THE biography of Cesar E.A. Virata was launched on Wednesday evening, and aims to be a candid look at the four decades of the country’s economic history through the eyes of the Philippines’s principal finance planner during the tumultuous Marcos era.
Authored by Gerardo P. Sicat, economist and first director general of the National Economic and Development Authority of the Philippines, the 843-page book was launched at the Yuchengco Museum in Makati with the business community’s most prominent players in attendance, among them Washington Z. Sycip, founder of SGV & Co. Philippines.
“I’ve always wanted to write about our country’s economic history as a young government. After years of economic growth, this remains a compelling desire on my part,” Sicat said.
“Cesar Virata’s story is an interesting vantage point from which we can understand those developments as he emerged as a central figure during the history of those times,” Sicat added.
Virata’s career as the finance minister under the Marcos administration was beset by a slew of economic problems, including the energy crisis in the 1970s and interest- rate changes.
Amid the challenges, reforms were pursued in finance, investment, banking and tax until the ousting of late dictator Ferdinand Marcos in the late 1980s, according to Sicat. The biography covers the country’s economic history from the 1960s to the 1990s.
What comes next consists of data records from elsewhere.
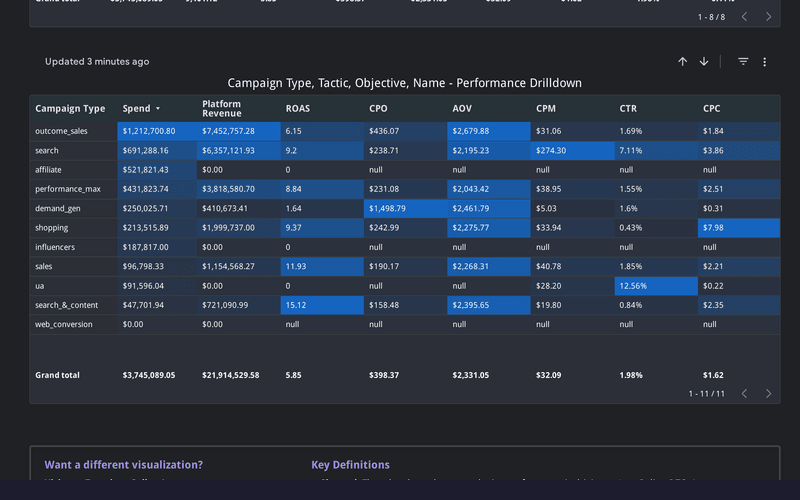
Task: Click previous page arrow in 1-8 table
Action: click(x=744, y=17)
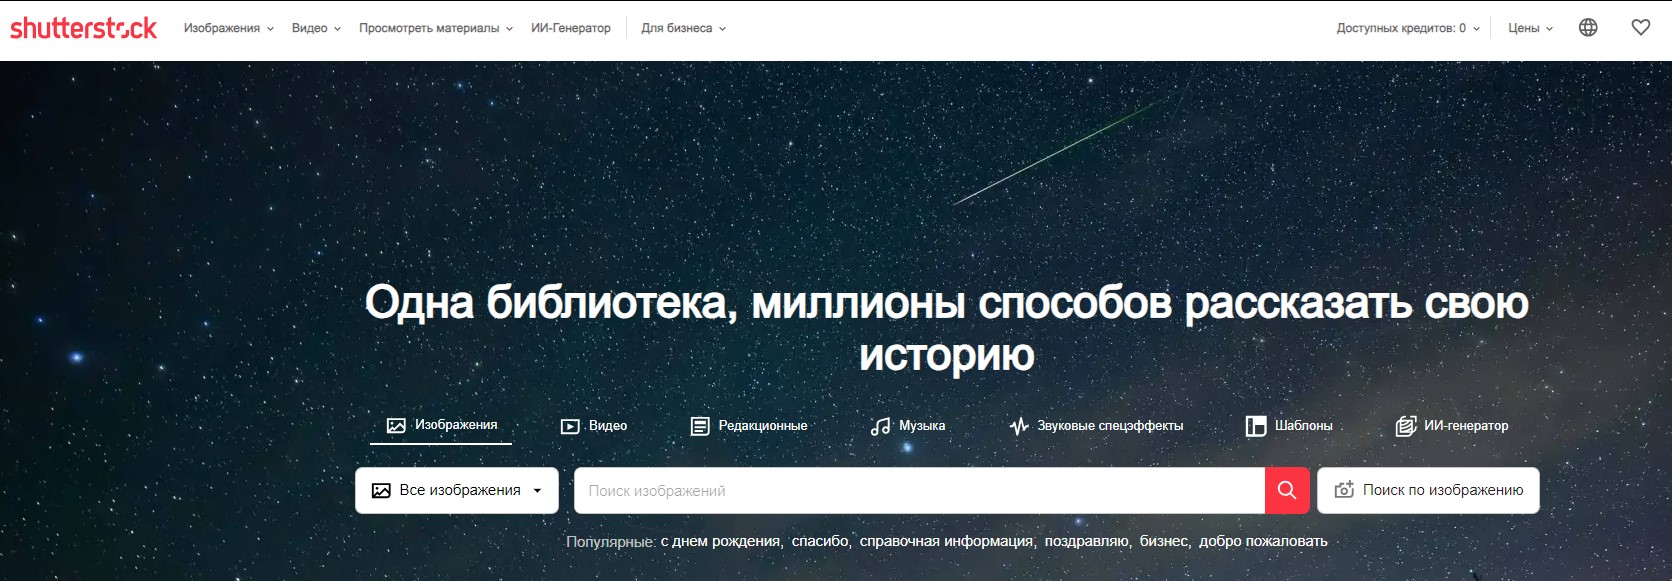Viewport: 1672px width, 581px height.
Task: Open the ИИ-Генератор link in header
Action: pyautogui.click(x=570, y=28)
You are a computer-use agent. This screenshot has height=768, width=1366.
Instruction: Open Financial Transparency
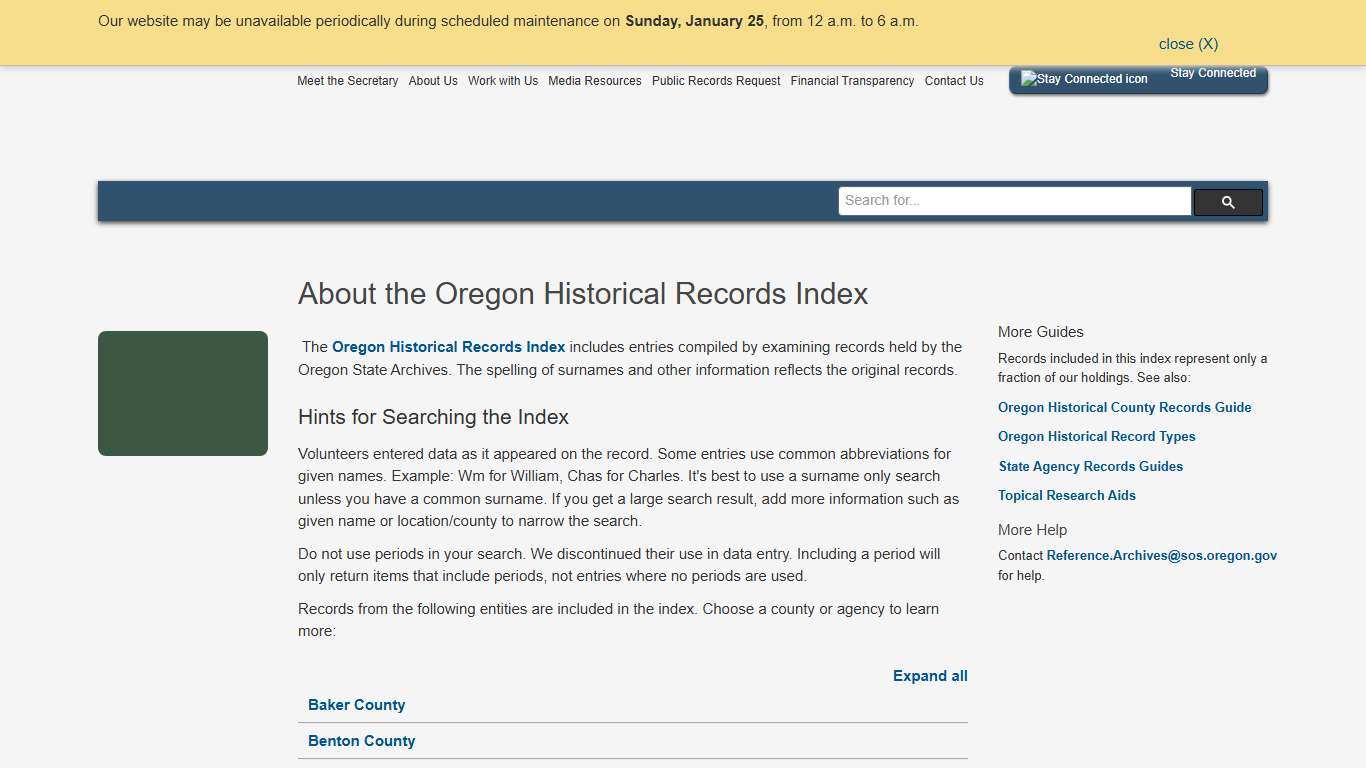852,81
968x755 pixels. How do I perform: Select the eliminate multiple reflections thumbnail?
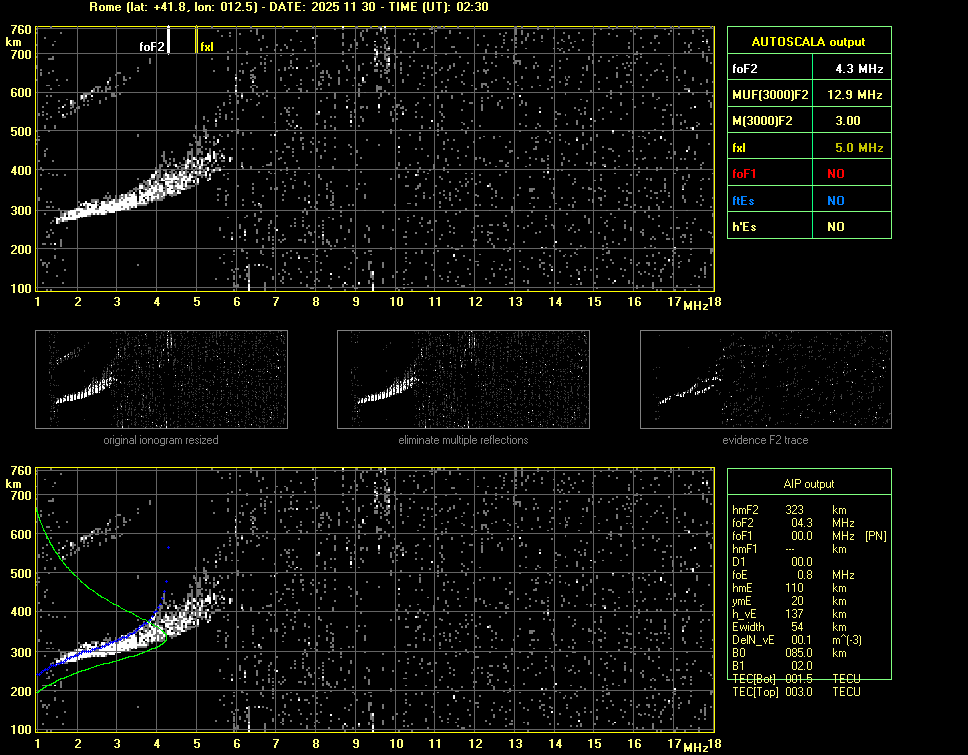point(463,379)
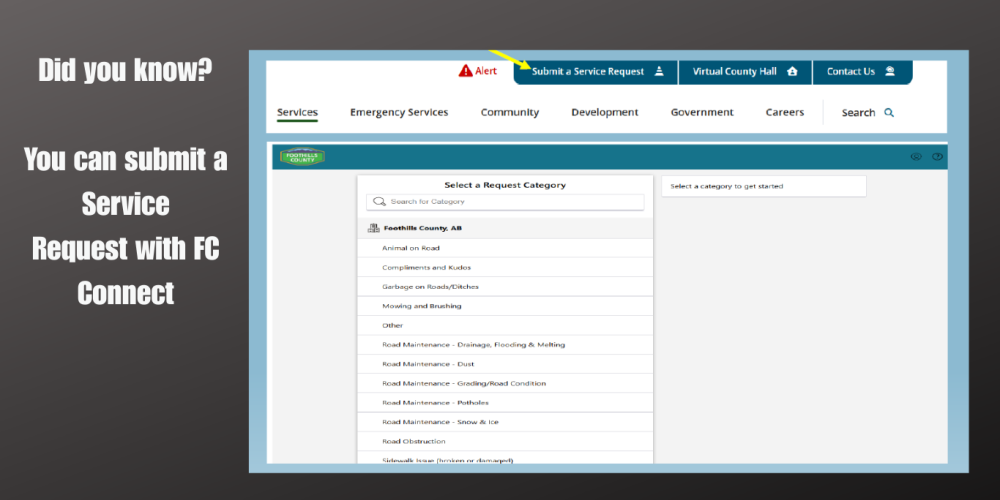This screenshot has width=1000, height=500.
Task: Open the Services menu
Action: pyautogui.click(x=297, y=113)
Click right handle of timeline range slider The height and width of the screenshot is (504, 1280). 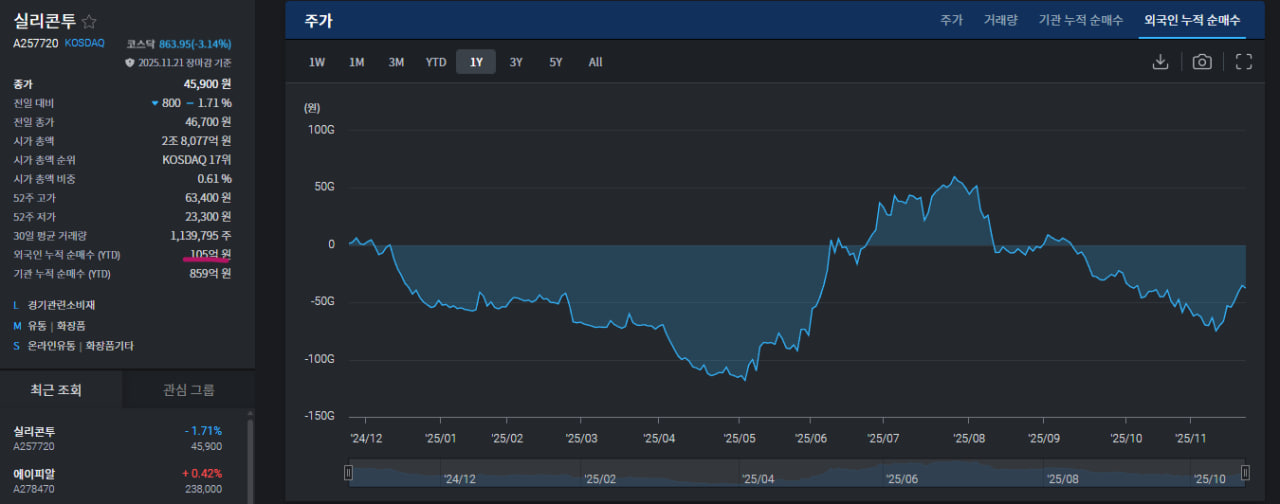pyautogui.click(x=1245, y=472)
“I hope this will be of interest to those who are directly or indirectly involved in national development as it aims to learn from the past,” said Virata during his speech.
Sicat said his motivation to write about the country’s history is the proliferation of historical works dominated with passion, experience and at times prejudice, lending a “tilted view” to the historical narrative.
“These three things give a very different kind of tilt to the telling of a story. When I decided to write about the past, I did not use my own experience but of the facts gained through consultation with colleagues involved in those situations,” Sicat said.
Sicat said the book is really “several books” with Virata’s life intertwined with social and political events in the nation’s history, as corroborated by his interviews with resource persons and research.
“Essentially I wanted to write a good story of how we were, what were the problems we encountered, how they were solved or failed to be solved and how we went forward as a country, and I tried to express that as objectively as a scholar,” added the former Neda director general.
The Cesar Virata: Life and Times During Four Decades of Philippine Economic History was published by the University of the Philippines Press.